San Bernardino County, California leaders can think again, if they thought its general fund was going to get a break from skyrocketing pension costs.

The county’s pension fund is staring at a potentially bad year, not horrible, in terms of investment return.

The latest report, set to be reviewed by plan trustee’s, shows that the San Bernardino County Employees Retirement Association (SBCERA) earned just 1.5% in its latest quarter ending on March 31, 2015.

For the current fiscal year, which ends on June 30, the fund has earned 2.3%.

SBCERA has just 59 days remaining in it’s fiscal year to hit an actuarial return target of 7.5% in order to support projected pension payments and expenses.
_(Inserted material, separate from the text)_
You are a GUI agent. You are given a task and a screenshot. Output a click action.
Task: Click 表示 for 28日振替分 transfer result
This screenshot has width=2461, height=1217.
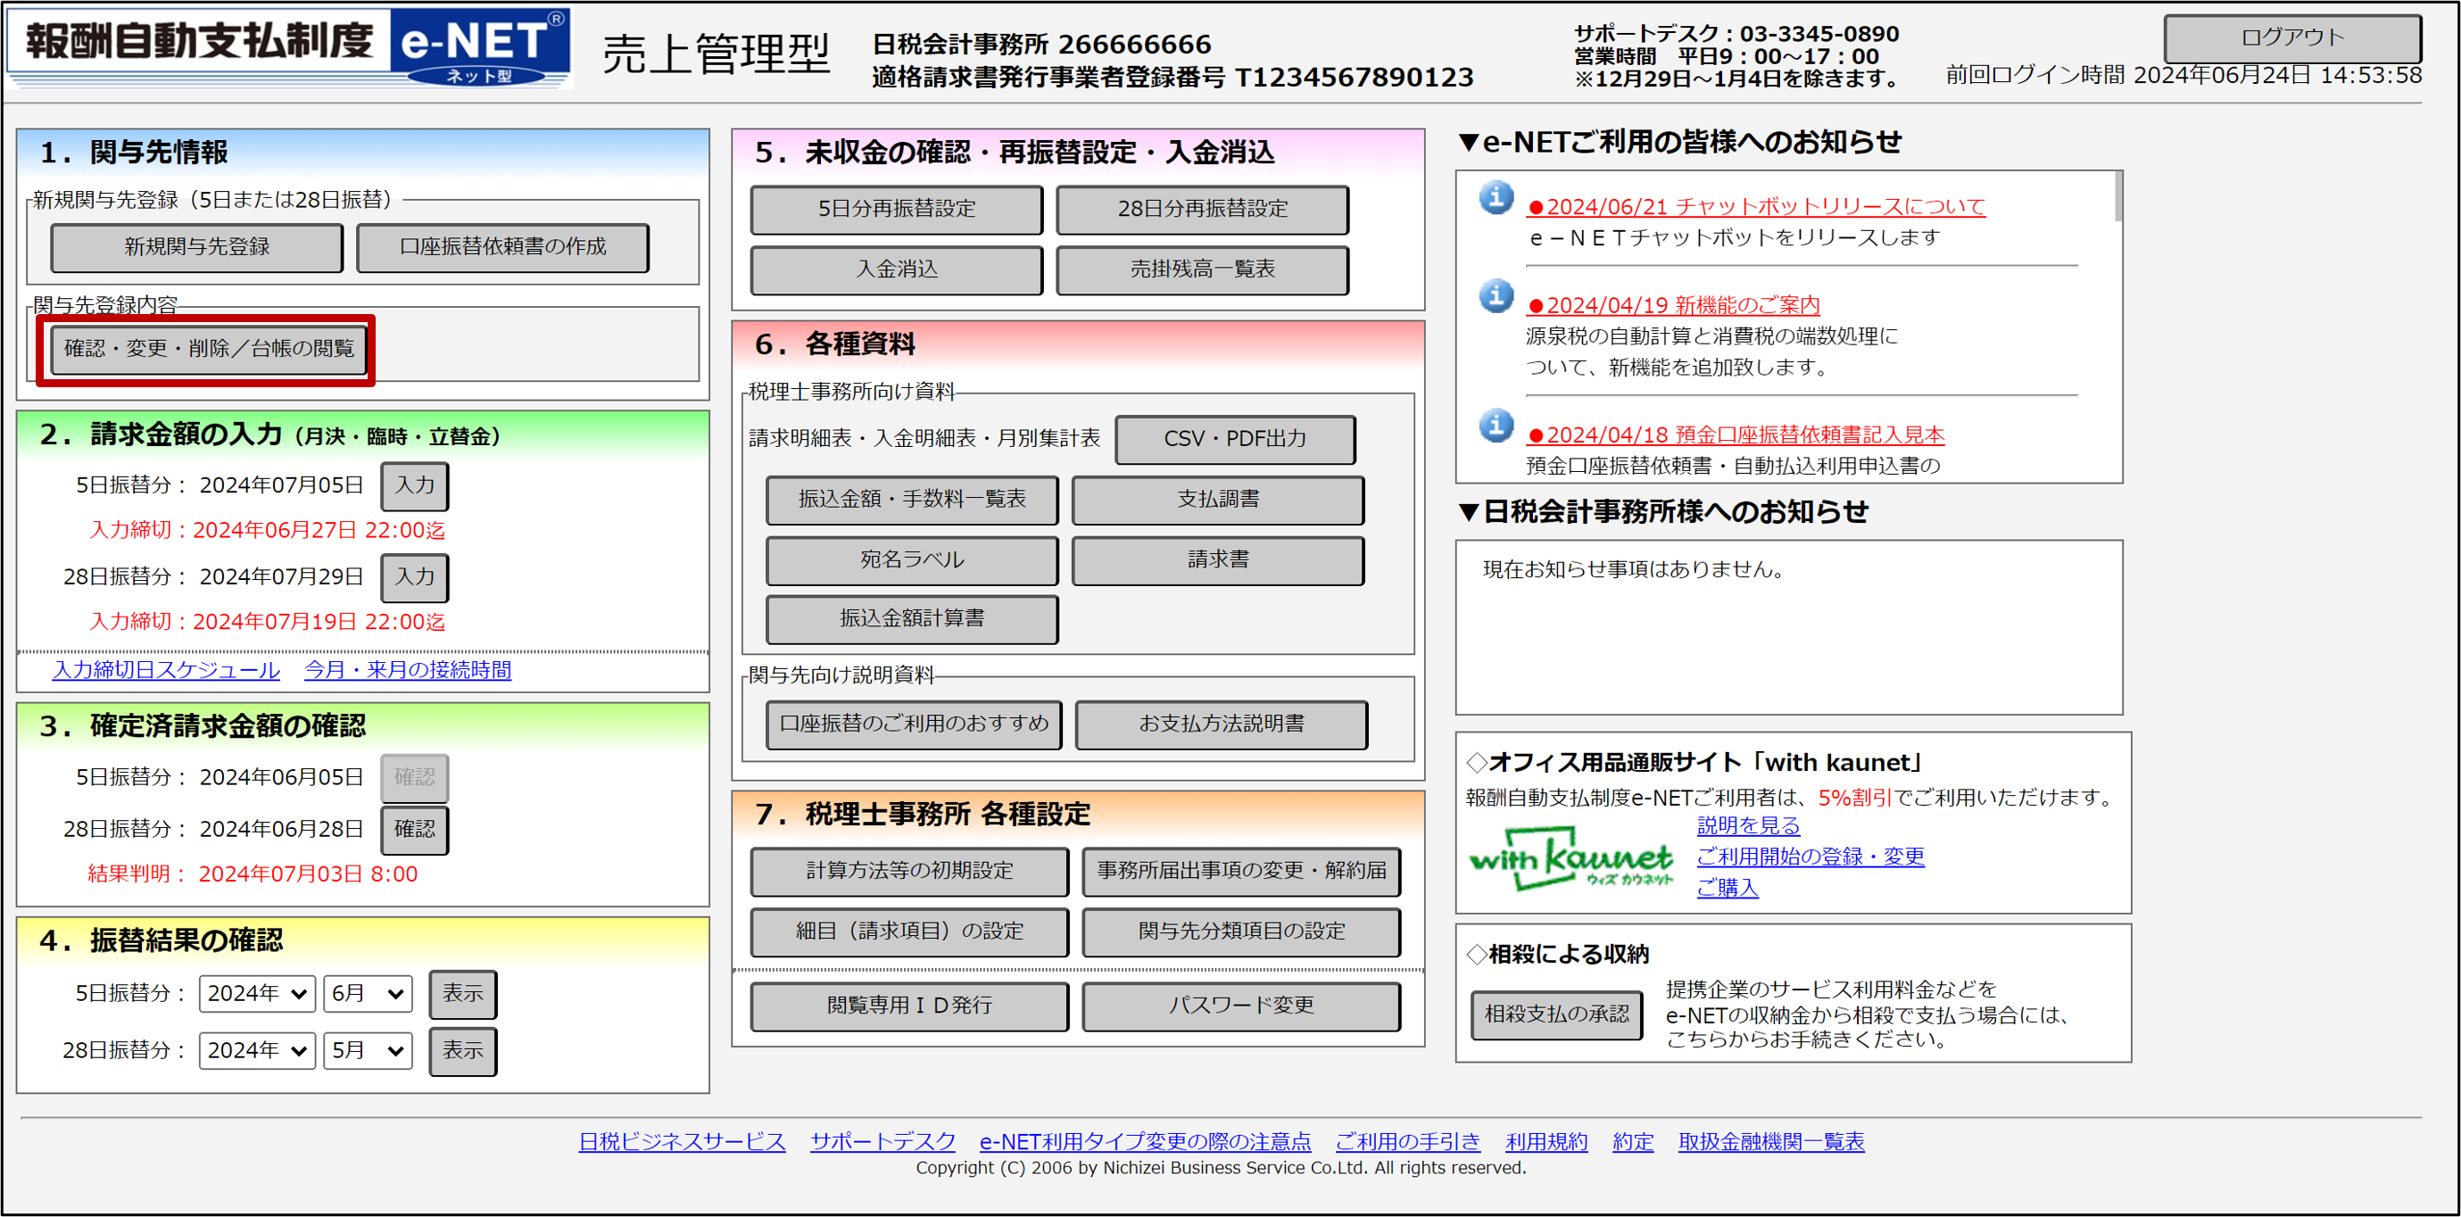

A hurdle unlikely to be met, absent a significant rally in both the stock and bond markets.

The long-term investment return for the plan has been steadily falling since the crash of 2008, with the 10-year average annual return now sitting at 6.1%. That’s 1.4% below the 7.5% target.

The likely miss will place additional pressure on the county general fund, which must make up for the shortfall, to once again increase pension contributions into the fund. The county has been steadily increasing its annual pension contributions by tens of millions of dollars, in an effort to erase, over time, a nearly $1.9 billion unfunded liability (shortfall).

Right now it’s not working!

Any annual return below 7.5% drives the unfunded liability number higher.

Currently 35.8% of fund investments are in domestic and international equity investments (Stocks).

If the under-performance continues, SBCERA will have to lower it’s 7.5% target again (Previously 7.75%). But that move would increase the shortfall even further.

Interestingly, SBCERA hasn’t updated its investment performance on its website since the first quarter.